# [Aim of the task]
Only the lines from the one with "Given: Switch to the v2rayNG tab" through the last line of the records below belong in your answer, reproduced exactly and with the pictures left out.

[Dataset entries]
______________________________

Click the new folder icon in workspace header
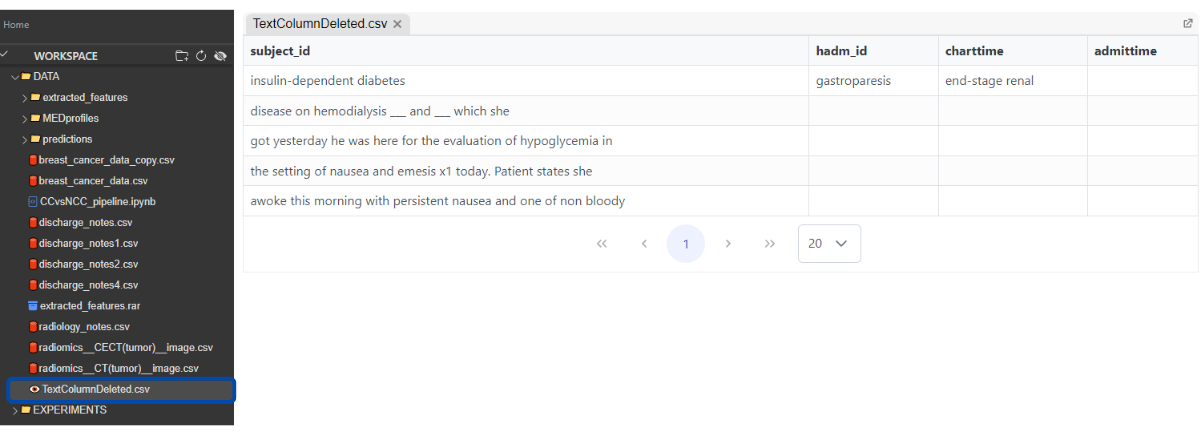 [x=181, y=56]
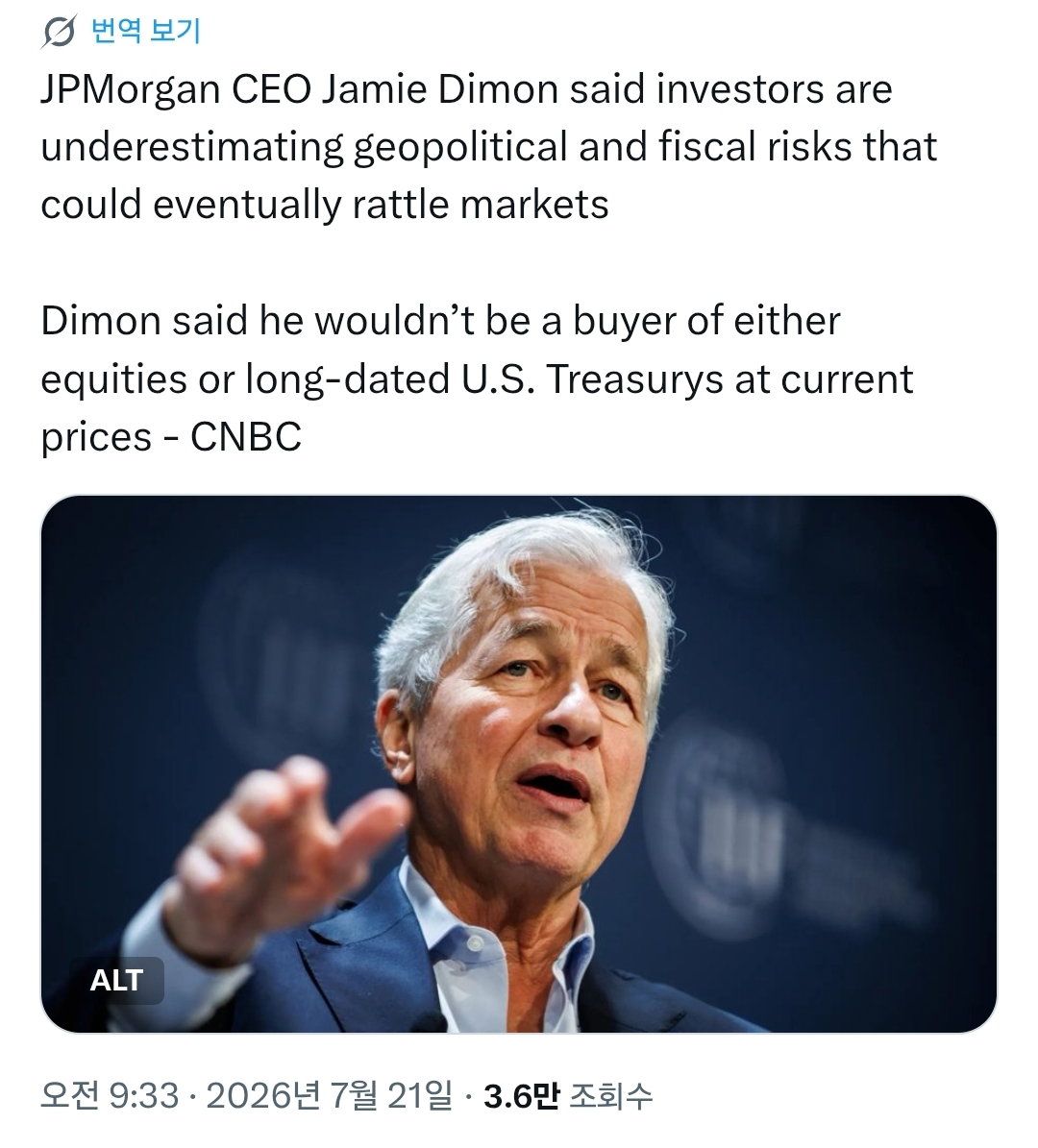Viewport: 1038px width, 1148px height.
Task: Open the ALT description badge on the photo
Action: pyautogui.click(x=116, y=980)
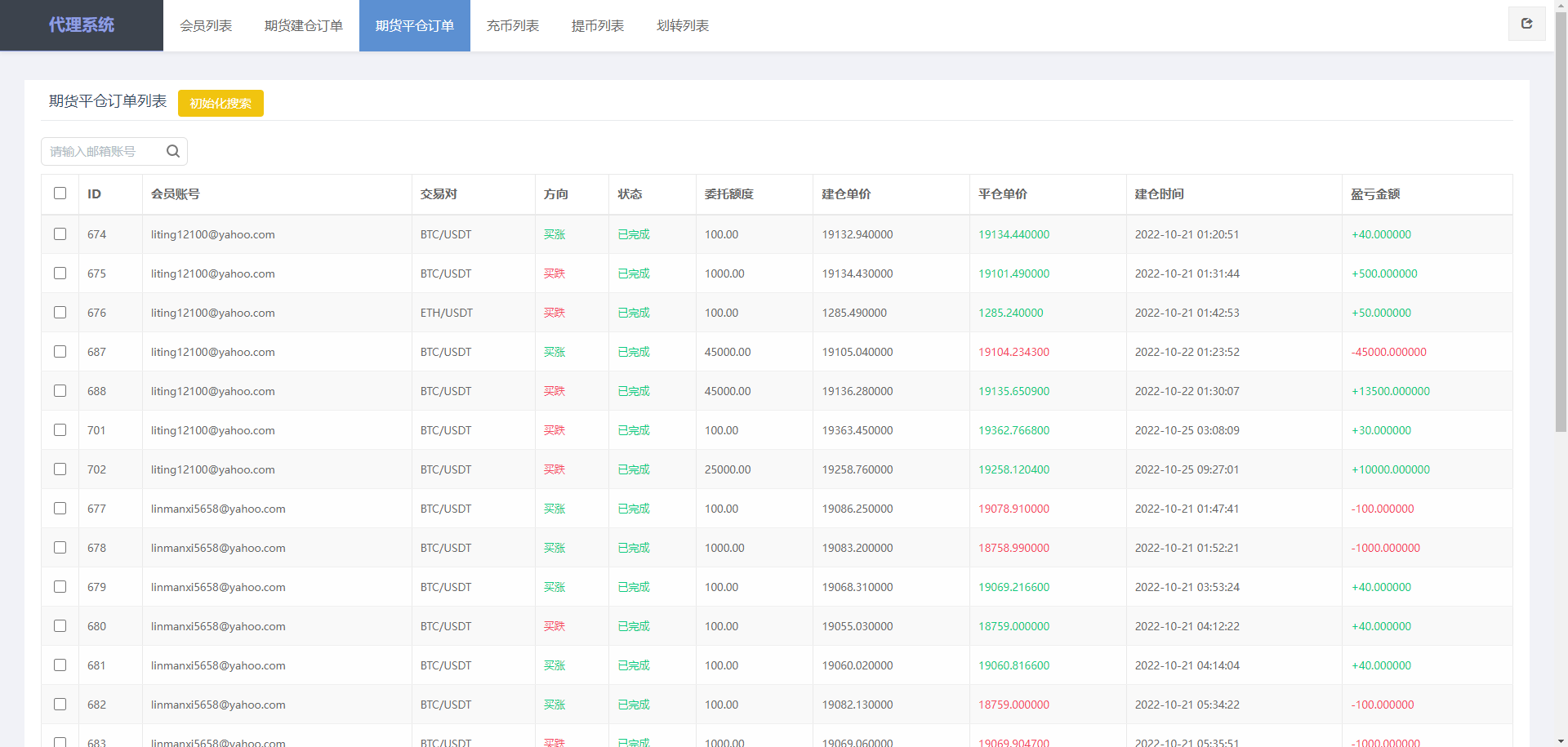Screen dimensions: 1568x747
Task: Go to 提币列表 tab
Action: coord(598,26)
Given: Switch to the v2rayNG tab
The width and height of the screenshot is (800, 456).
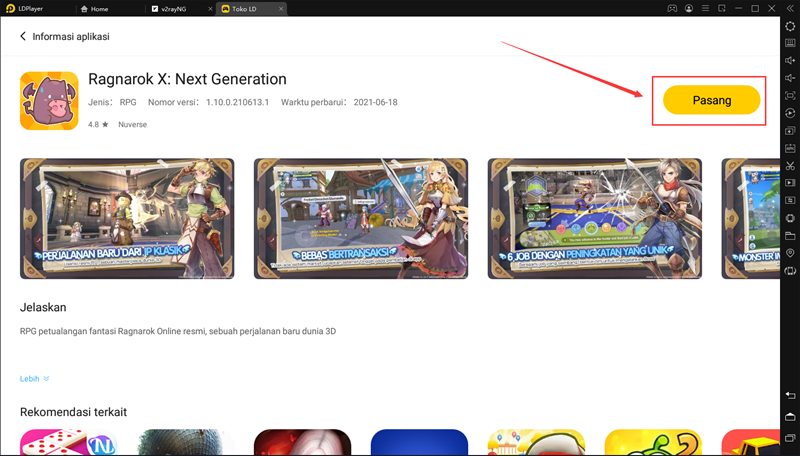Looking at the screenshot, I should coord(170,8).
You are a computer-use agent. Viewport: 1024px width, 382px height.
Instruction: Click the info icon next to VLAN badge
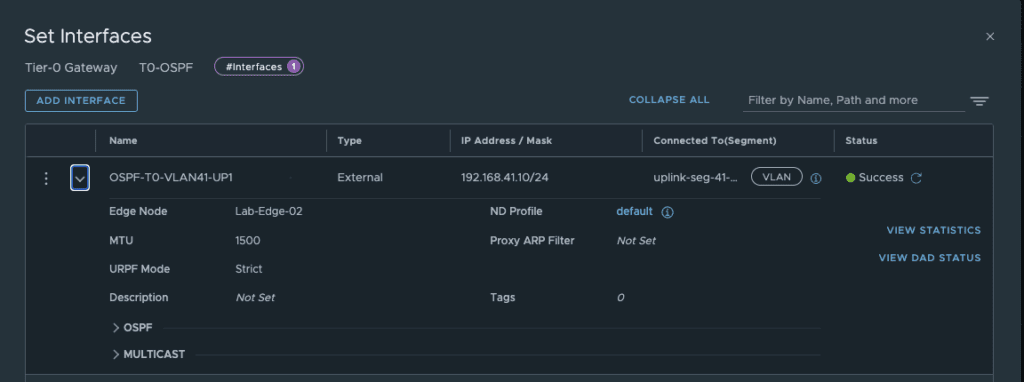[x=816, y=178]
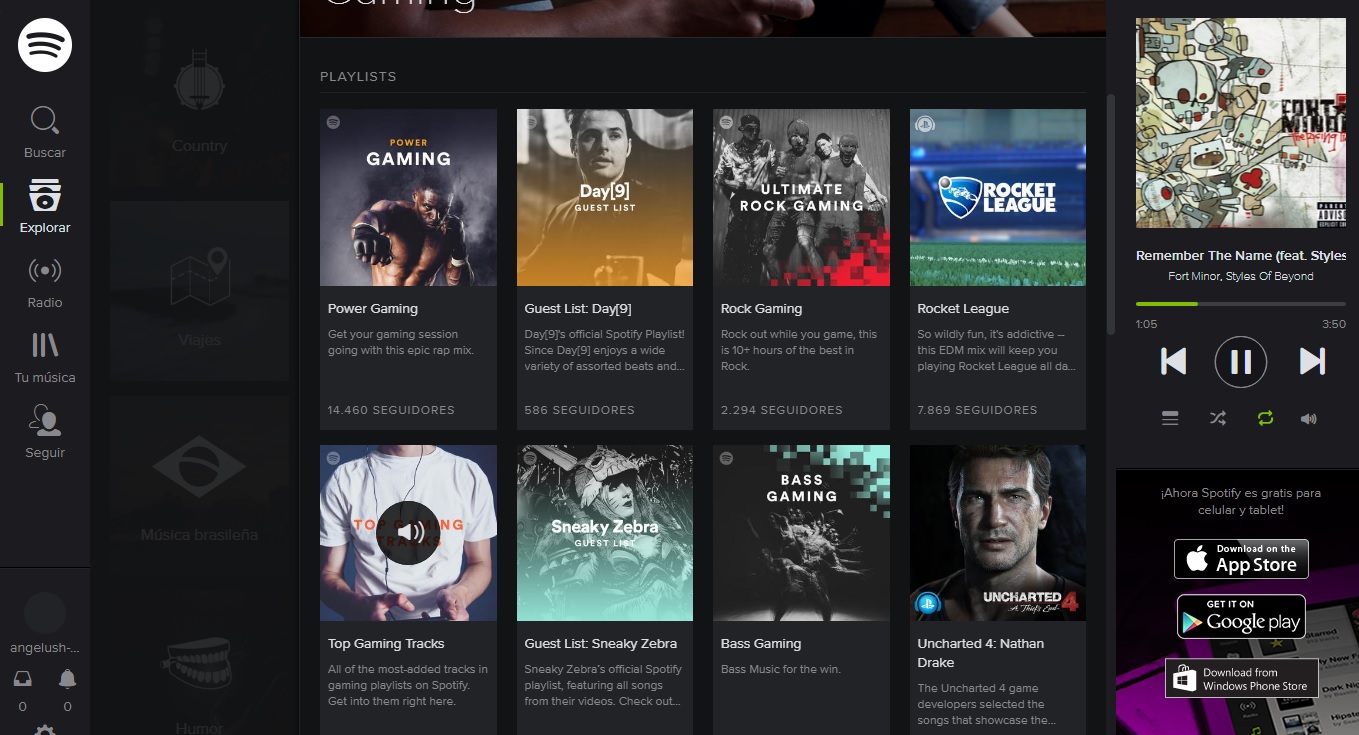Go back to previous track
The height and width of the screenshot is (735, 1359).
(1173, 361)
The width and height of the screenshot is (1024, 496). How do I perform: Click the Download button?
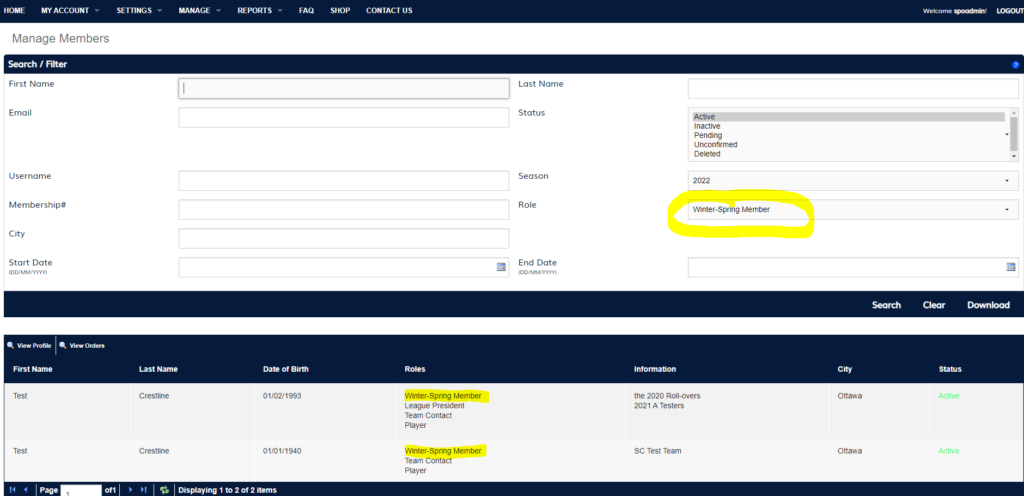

______________________________

# [Answer below]
Given: Switch to the v2rayNG tab
The width and height of the screenshot is (800, 456).
Looking at the screenshot, I should coord(170,8).
You are a computer-use agent. Viewport: 1024px width, 382px height.
Instruction: Click the info icon next to VLAN badge
[x=816, y=178]
Go back to previous track
The height and width of the screenshot is (735, 1359).
(1173, 361)
The width and height of the screenshot is (1024, 496). How do I perform: Click the Download button?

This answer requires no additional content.